First, we performed an open search using the default diagnostic ion mining setting available in FragPipe. As expected in any open search, PTM-Shepherd identified many mass shifts for biological and chemical PTMs, but also two unannotated mass shifts of 226 Da and 94 Da at high amounts likely corresponding to the modification of interest (Table 1, full mass shift profile can be found at Supplementary Data 2a). These mass shifts matched those identified by Bae et al. Notably, the fragment remainder masses PTM-Shepherd identified for both mass shifts were nearly identical (Table 2), indicating with a high degree of likelihood that they had the same source. In this case, fragment remainder masses of 94 Da were identified from both mass shifts’ b- and y-ion series, and an additional fragment remainder mass of 77 Da (the prior remainder with a loss of ammonia) was identified from both mass shifts’ b-ions (Supplementary Data 2b). This remainder mass appeared to be diagnostic for RNA-crosslinked peptides, which we further confirmed by performing an additional search incorporating this new fragment remainder mass alongside the 94 Da mass into a labile mode search. Including this feature resulted in an additional 3.8% RNA-crosslinked PSMs over the 94 Da mass alone (Supplementary Fig. 1).

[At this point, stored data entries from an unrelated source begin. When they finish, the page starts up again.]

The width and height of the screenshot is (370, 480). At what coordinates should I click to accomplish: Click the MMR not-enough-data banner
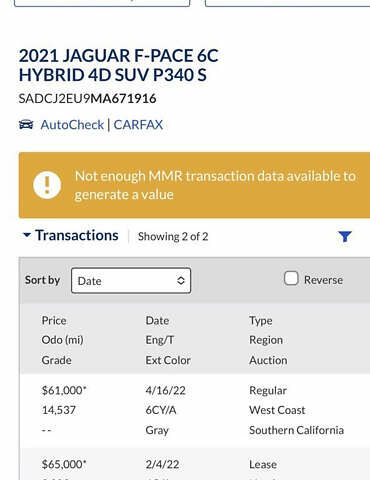(194, 185)
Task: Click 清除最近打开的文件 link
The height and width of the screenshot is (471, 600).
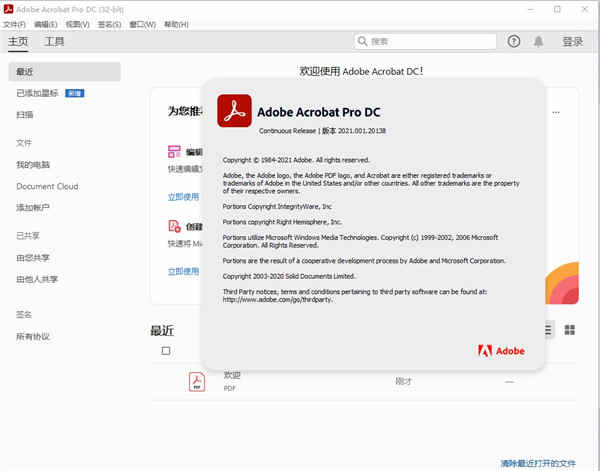Action: 538,463
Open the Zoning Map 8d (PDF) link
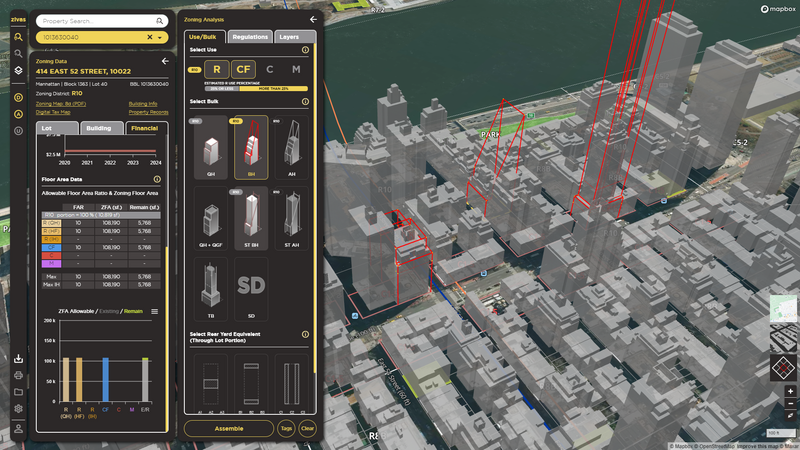800x450 pixels. click(63, 103)
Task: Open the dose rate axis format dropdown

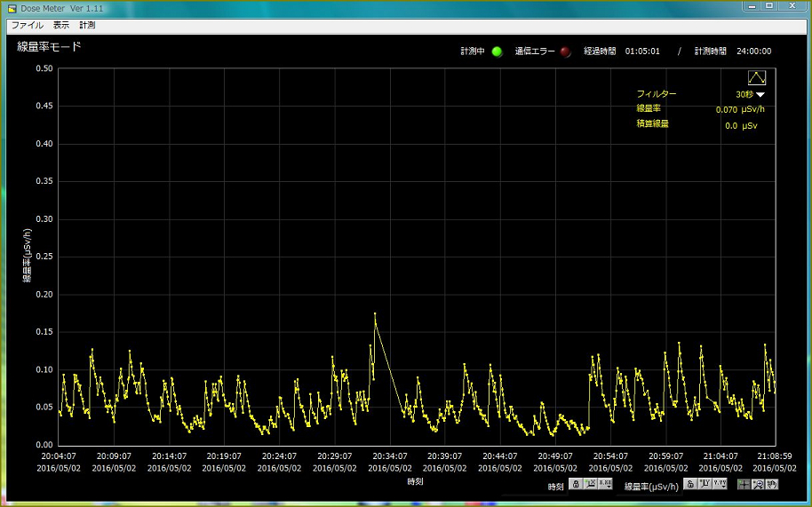Action: pos(720,485)
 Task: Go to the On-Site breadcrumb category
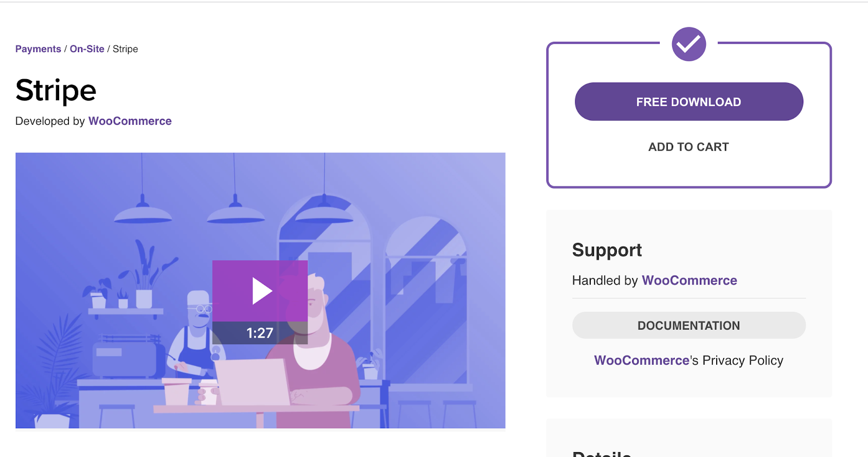pos(87,49)
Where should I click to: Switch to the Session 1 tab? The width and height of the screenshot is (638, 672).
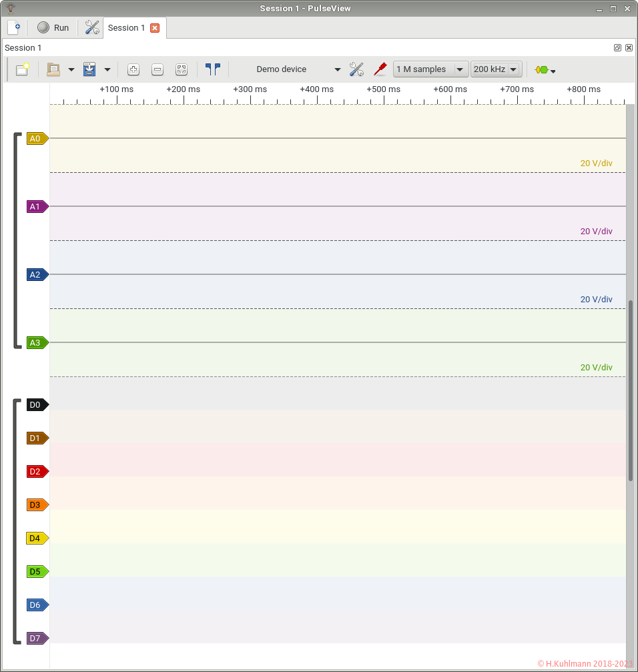[x=126, y=28]
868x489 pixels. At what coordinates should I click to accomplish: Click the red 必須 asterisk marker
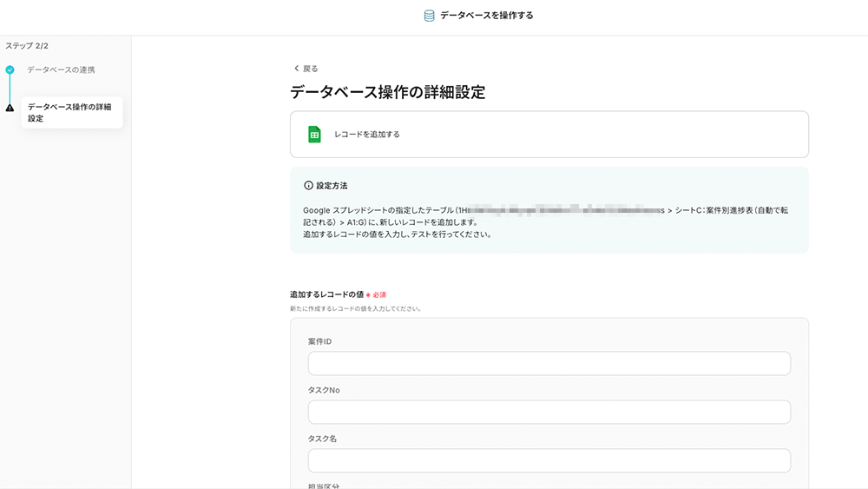tap(368, 295)
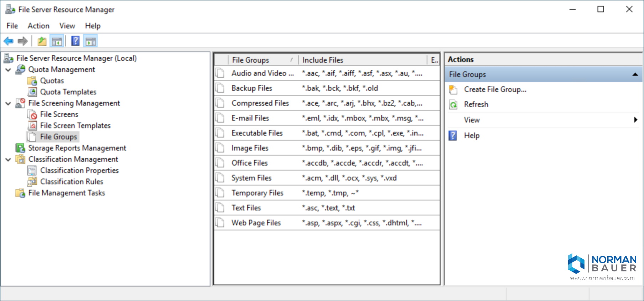Click the Refresh icon in Actions pane

tap(453, 104)
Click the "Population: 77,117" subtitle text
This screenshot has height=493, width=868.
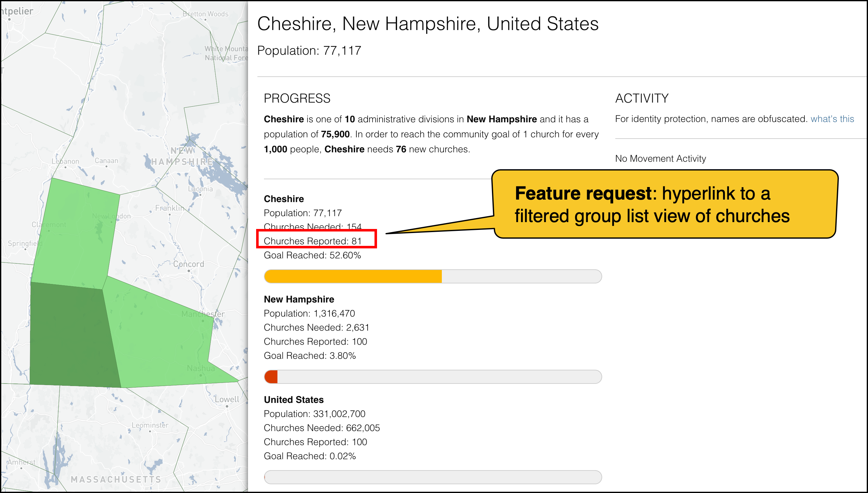pos(309,51)
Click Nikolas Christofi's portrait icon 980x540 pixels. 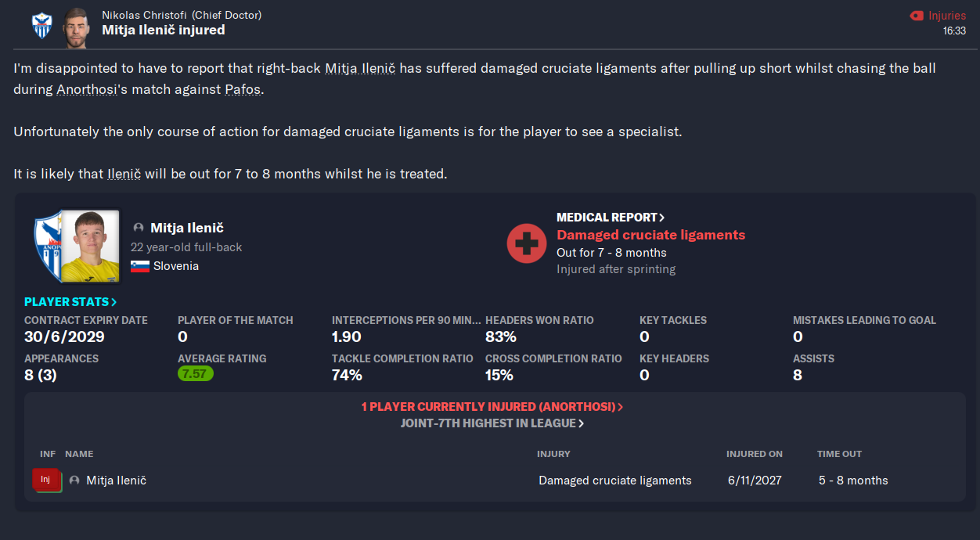point(76,25)
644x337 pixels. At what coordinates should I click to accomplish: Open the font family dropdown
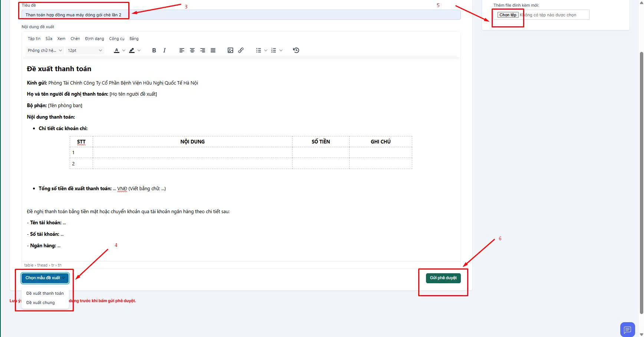pos(45,50)
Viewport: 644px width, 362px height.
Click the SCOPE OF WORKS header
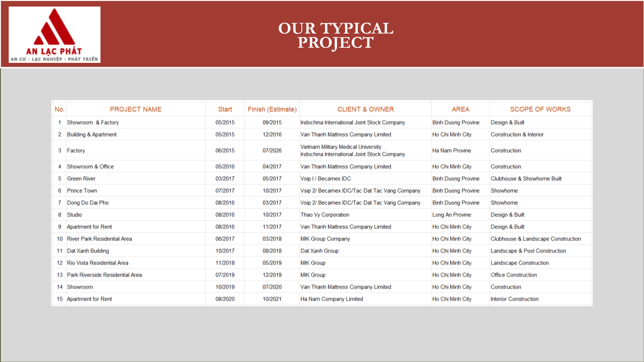[540, 109]
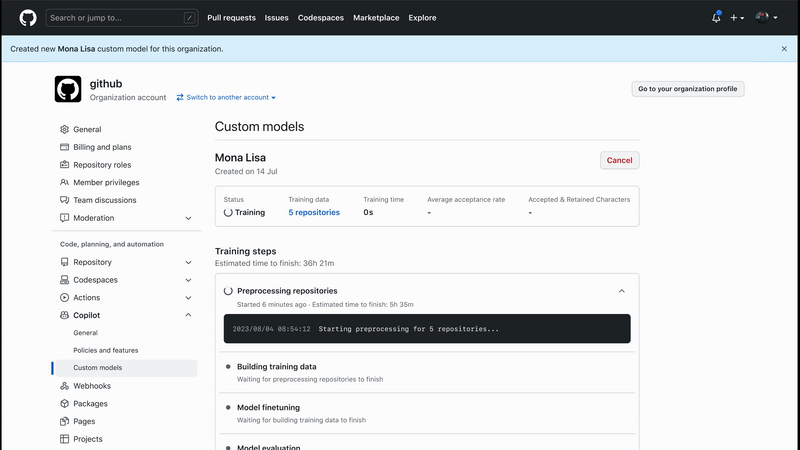Viewport: 800px width, 450px height.
Task: Click the Billing and plans icon
Action: point(65,147)
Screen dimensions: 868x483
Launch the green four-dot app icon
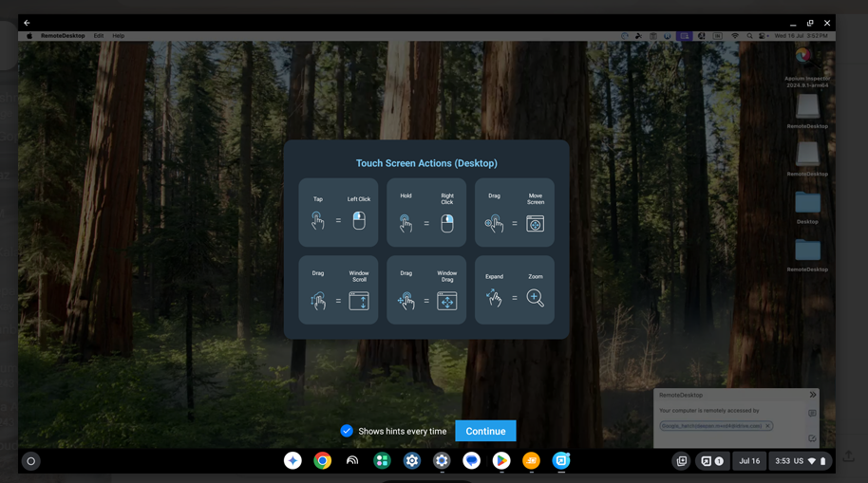382,460
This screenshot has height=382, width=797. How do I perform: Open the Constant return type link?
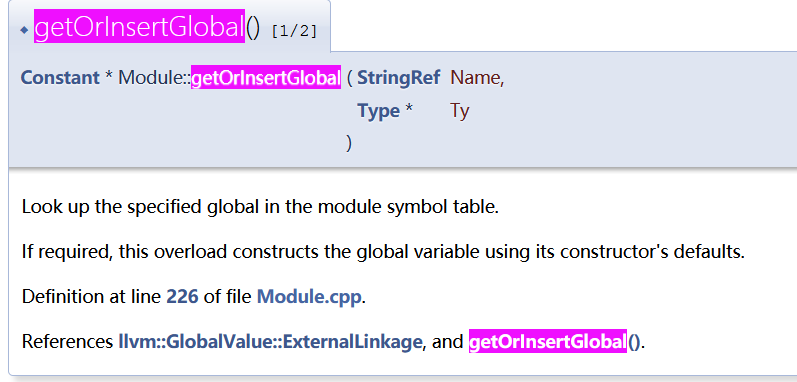click(60, 78)
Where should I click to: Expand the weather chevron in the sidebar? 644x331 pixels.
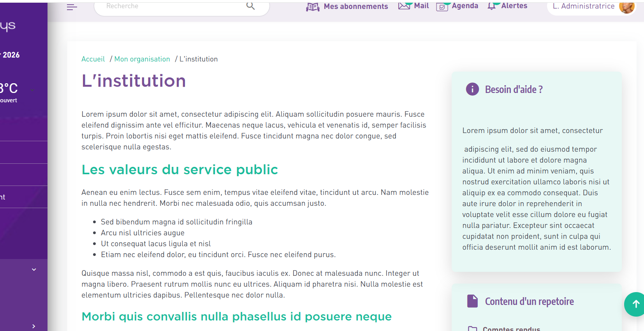point(32,90)
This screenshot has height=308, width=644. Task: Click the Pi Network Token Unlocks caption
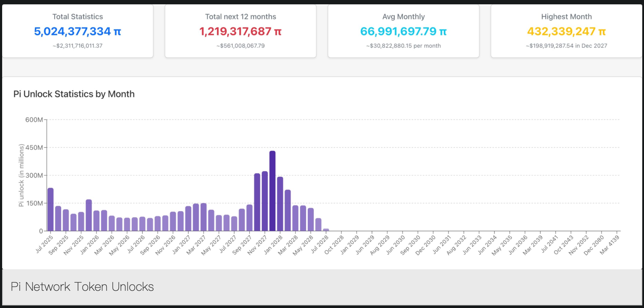82,287
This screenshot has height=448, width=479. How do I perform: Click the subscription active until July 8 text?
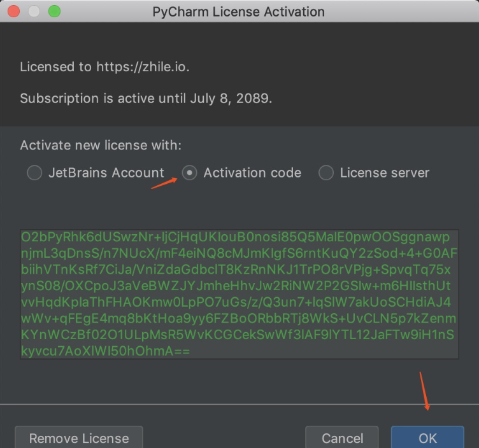click(x=147, y=99)
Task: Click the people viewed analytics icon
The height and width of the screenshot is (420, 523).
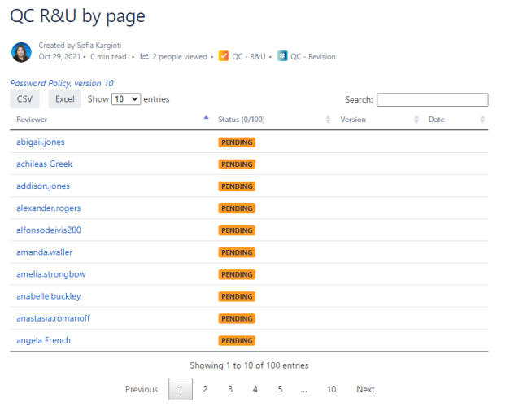Action: point(145,57)
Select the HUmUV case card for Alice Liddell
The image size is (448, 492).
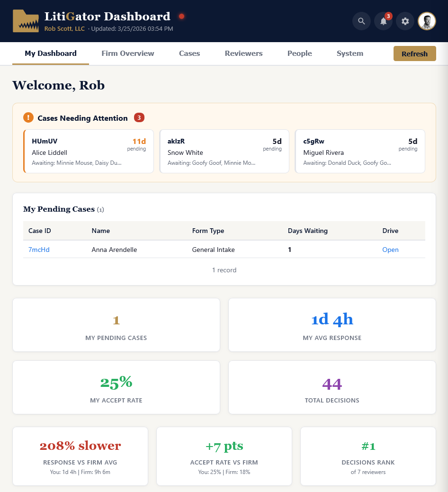[x=89, y=152]
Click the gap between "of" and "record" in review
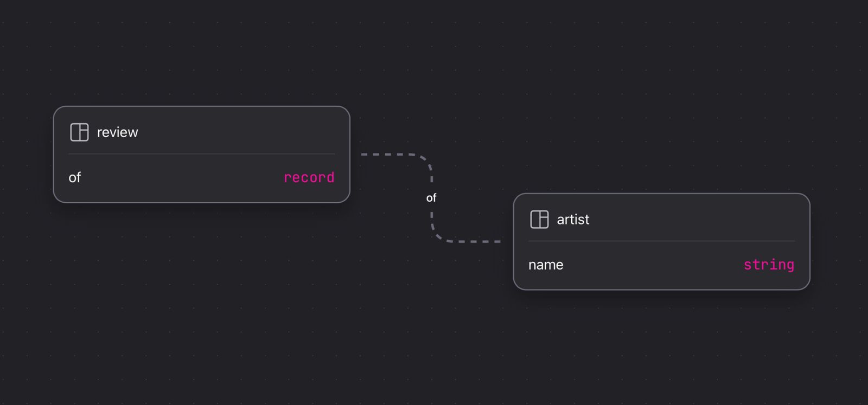The height and width of the screenshot is (405, 868). pos(182,177)
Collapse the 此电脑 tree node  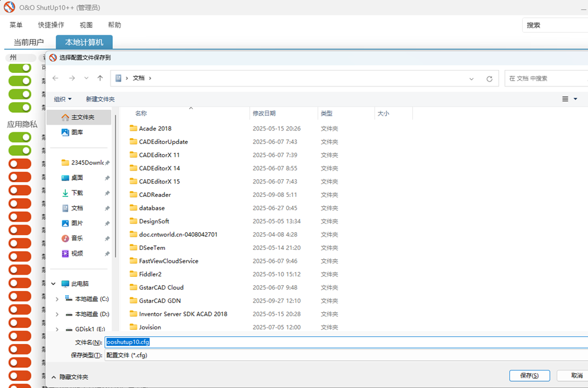[54, 284]
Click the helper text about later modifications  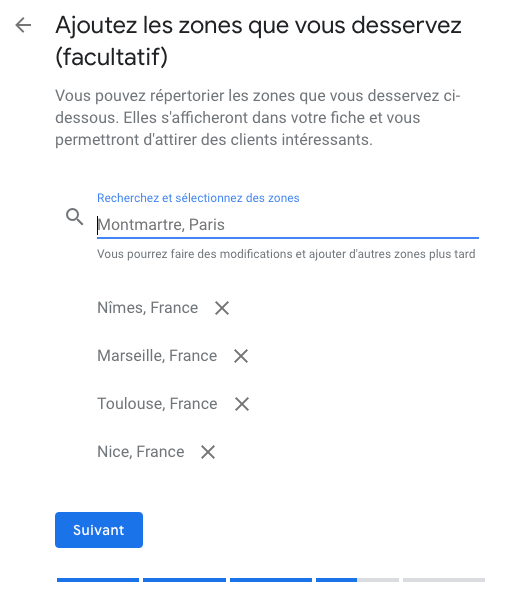(x=286, y=254)
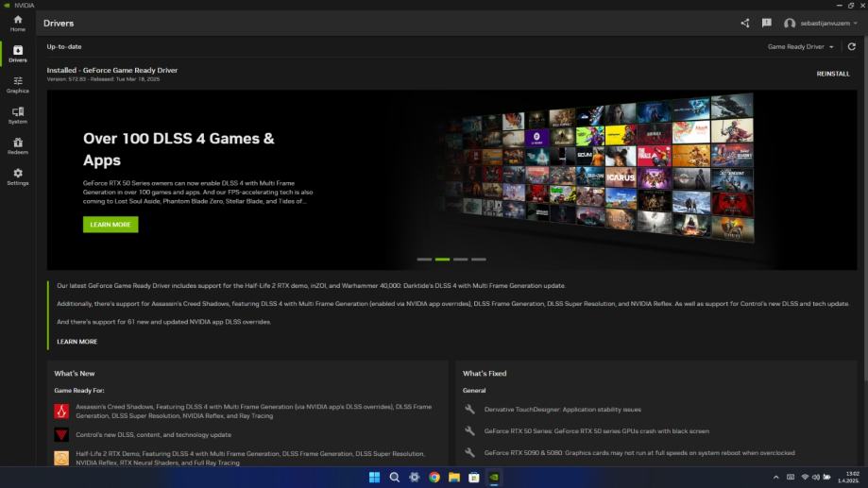This screenshot has width=868, height=488.
Task: Click the share icon in header
Action: point(745,23)
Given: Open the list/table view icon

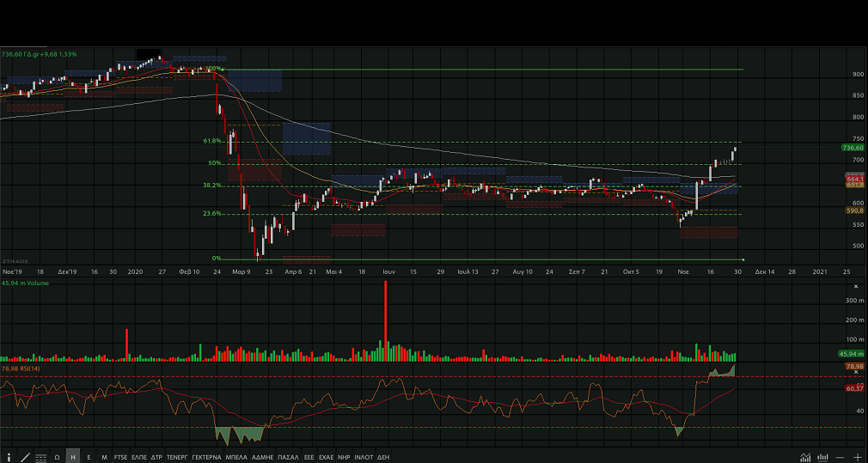Looking at the screenshot, I should (x=40, y=458).
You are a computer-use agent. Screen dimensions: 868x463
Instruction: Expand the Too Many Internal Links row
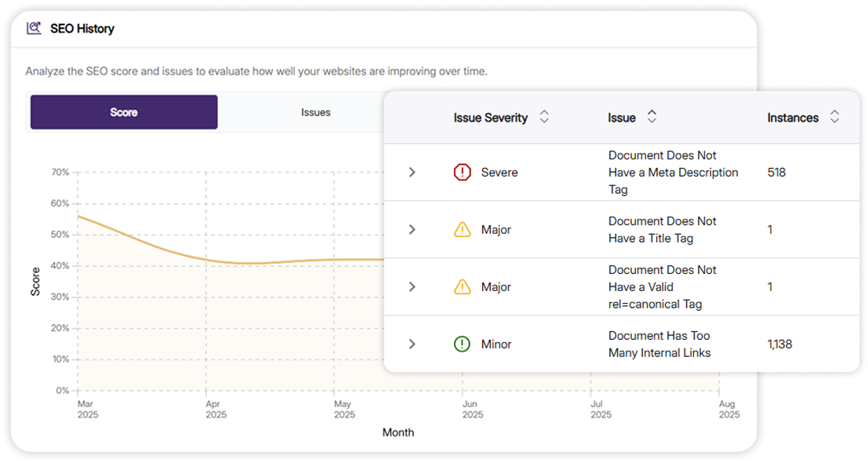point(412,344)
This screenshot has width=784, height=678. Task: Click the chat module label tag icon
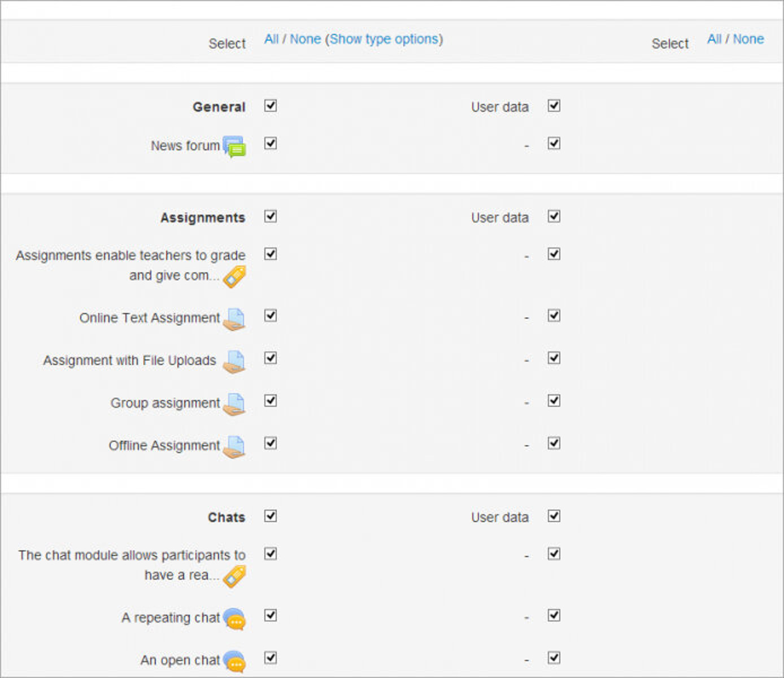pos(234,576)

Table 1 Most prevalent mass shifts and their characteristics from an open search of a pRBS-ID experiment
Table 2 Diagnostic features for the most abundant mass shifts detected in an open search of a pRBS-ID experiment

After a more targeted search using these fragment remainder masses, we also wondered whether any additional diagnostic features might appear for the RNA-crosslinked peptides and performed a second pass at diagnostic feature mining (Supplementary Table 2). For fragment remainder masses, we recovered the two masses described above from both b- and y-ions from the intact 226 Da mass shift corresponding to the loss of five-member sugar ring (Fig. 2a) as well as an a-ion associated mass shift at 66 Da (94 Da minus 28 Da) from b-ions. Diagnostic ions can be of particular interest for future analyses, such as in ion-triggered instrument routines, even if they are left unused at the present. We found two easily explicable diagnostic ions for the intact nucleoside (Fig. 2b): an ion at 133 m/z corresponding to a dissociated ribose, the other half of the 94 Da fragment remainder mass, and an associated neutral loss of water. The partial modification loss on fragment ions was also observed from the 94 Da mass shift (Fig. 2c). However, the diagnostic ions were not diagnostic for the MS1 mass shift corresponding the nucleoside without the ribose (Fig. 2d), as with the ribose already dissociated there is nothing left to form the diagnostic ion.

Fig. 2: Characterization of 4SU fragmentation from a pRBS-ID experiment.
figure 2

a Fragment remainder masses for y-ions from the 226 Da mass shift. Remainder masses that passed PTM-Shepherd’s filtering correspond to the retention of the 94 Da fragment on the peptide. b Diagnostic ions derived from the fragmentation of the nucleoside analog from the 226 Da mass shift. c Fragment remainder masses for y-ions from the 94 Da mass shift. d Diagnostic ions from the 94 Da mass shift. Source data are provided as a Source Data file.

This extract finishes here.